For All Mankind (S1-3)

This sci-fi drama gives history a remix, portraying an alternative universe where the Soviet Union was the first nation to put a human being on the moon. This reinvigorates an embarrassed and outraged America’s emotional and material investment in the space race. This ‘what if’ scenario gives the show’s creators scope to delve into the hypothetical ramifications for technology, aeronautics and politics, but there’s plenty of human drama front and centre too.

Fast-forwarding a decade to the early 1980s, the second season sees the Cold War threaten to warm up as American astronauts and Soviet cosmonauts vie for control of lunar resources, while the third season takes place in the early 1990s, where participants in the space race have set their sights on a new finish line: Mars.

Watch For All Mankind on Apple TV+

Andor (S1)

DATA PROVIDED:
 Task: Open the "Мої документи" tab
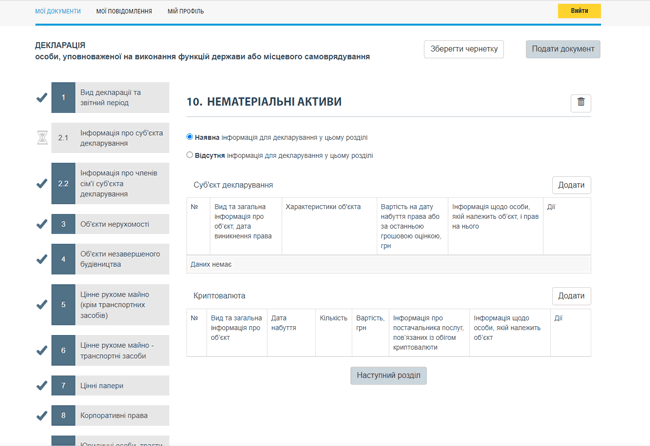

--

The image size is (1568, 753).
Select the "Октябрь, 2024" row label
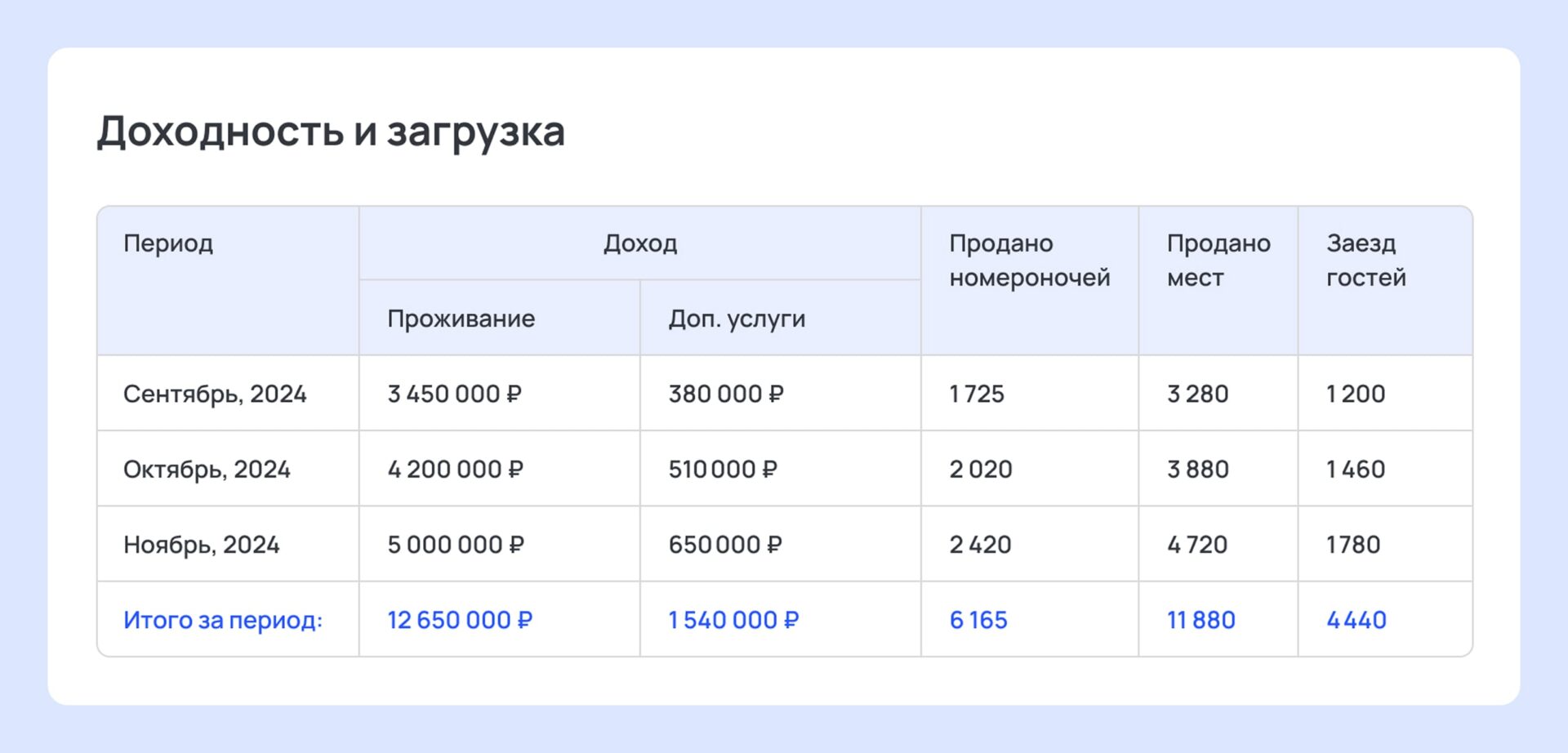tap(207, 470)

TASKS FOR THIS EXERCISE:
A: Answer these from the For All Mankind write-up, one line each:
(i) In the show's alternative universe, which nation first put a human being on the moon?
(ii) In what period is the second season set?
(iii) What new finish line do the space race participants aim for in the third season?
B: Reproduce the For All Mankind write-up word for word, starting with "This sci-fi drama" and going on through "and centre too.".

PROBLEM SOLUTIONS:
A:
(i) The Soviet Union
(ii) The early 1980s
(iii) Mars

B:
This sci-fi drama gives history a remix, portraying an alternative universe where the Soviet Union was the first nation to put a human being on the moon. This reinvigorates an embarrassed and outraged America’s emotional and material investment in the space race. This ‘what if’ scenario gives the show’s creators scope to delve into the hypothetical ramifications for technology, aeronautics and politics, but there’s plenty of human drama front and centre too.